======== DATA UNDER STUDY ========
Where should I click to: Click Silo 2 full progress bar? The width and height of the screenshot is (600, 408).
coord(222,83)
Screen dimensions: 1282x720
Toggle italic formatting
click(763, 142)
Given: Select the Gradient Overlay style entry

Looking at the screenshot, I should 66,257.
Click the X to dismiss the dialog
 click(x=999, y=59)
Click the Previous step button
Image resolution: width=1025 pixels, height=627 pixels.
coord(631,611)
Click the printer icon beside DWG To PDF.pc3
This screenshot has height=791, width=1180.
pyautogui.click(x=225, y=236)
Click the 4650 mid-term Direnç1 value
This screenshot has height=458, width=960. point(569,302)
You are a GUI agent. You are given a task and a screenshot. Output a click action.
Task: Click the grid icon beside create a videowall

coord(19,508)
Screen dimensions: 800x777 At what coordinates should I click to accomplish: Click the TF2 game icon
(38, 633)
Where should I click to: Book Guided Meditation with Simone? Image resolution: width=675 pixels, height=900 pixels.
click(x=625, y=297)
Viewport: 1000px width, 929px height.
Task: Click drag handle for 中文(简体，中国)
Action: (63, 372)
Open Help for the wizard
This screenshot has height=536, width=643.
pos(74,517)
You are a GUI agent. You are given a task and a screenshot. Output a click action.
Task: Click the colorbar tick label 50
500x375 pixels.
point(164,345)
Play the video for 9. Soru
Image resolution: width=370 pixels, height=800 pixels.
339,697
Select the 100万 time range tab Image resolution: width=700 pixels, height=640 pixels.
========
Only an exact retyping of the full data will do.

OUTPUT BELOW
Where should I click to: Click Silo 2 full progress bar? The width and height of the screenshot is (600, 408).
coord(222,83)
Screen dimensions: 1282x720
Toggle italic formatting
click(763, 142)
Given: Select the Gradient Overlay style entry

Looking at the screenshot, I should 66,257.
Click the X to dismiss the dialog
 click(x=999, y=59)
Click the Previous step button
Image resolution: width=1025 pixels, height=627 pixels.
coord(631,611)
Click the printer icon beside DWG To PDF.pc3
This screenshot has height=791, width=1180.
pyautogui.click(x=225, y=236)
Click the 4650 mid-term Direnç1 value
This screenshot has height=458, width=960. point(569,302)
You are a GUI agent. You are given a task and a screenshot. Output a click action.
Task: Click the grid icon beside create a videowall

coord(19,508)
Screen dimensions: 800x777 At what coordinates should I click to accomplish: Click the TF2 game icon
(38, 633)
Where should I click to: Book Guided Meditation with Simone? Image resolution: width=675 pixels, height=900 pixels.
click(x=625, y=297)
Viewport: 1000px width, 929px height.
Task: Click drag handle for 中文(简体，中国)
Action: (63, 372)
Open Help for the wizard
This screenshot has height=536, width=643.
pos(74,517)
You are a GUI agent. You are given a task and a screenshot. Output a click action.
Task: Click the colorbar tick label 50
500x375 pixels.
point(164,345)
Play the video for 9. Soru
Image resolution: width=370 pixels, height=800 pixels.
339,697
Select the 100万 time range tab Image resolution: width=700 pixels, height=640 pixels.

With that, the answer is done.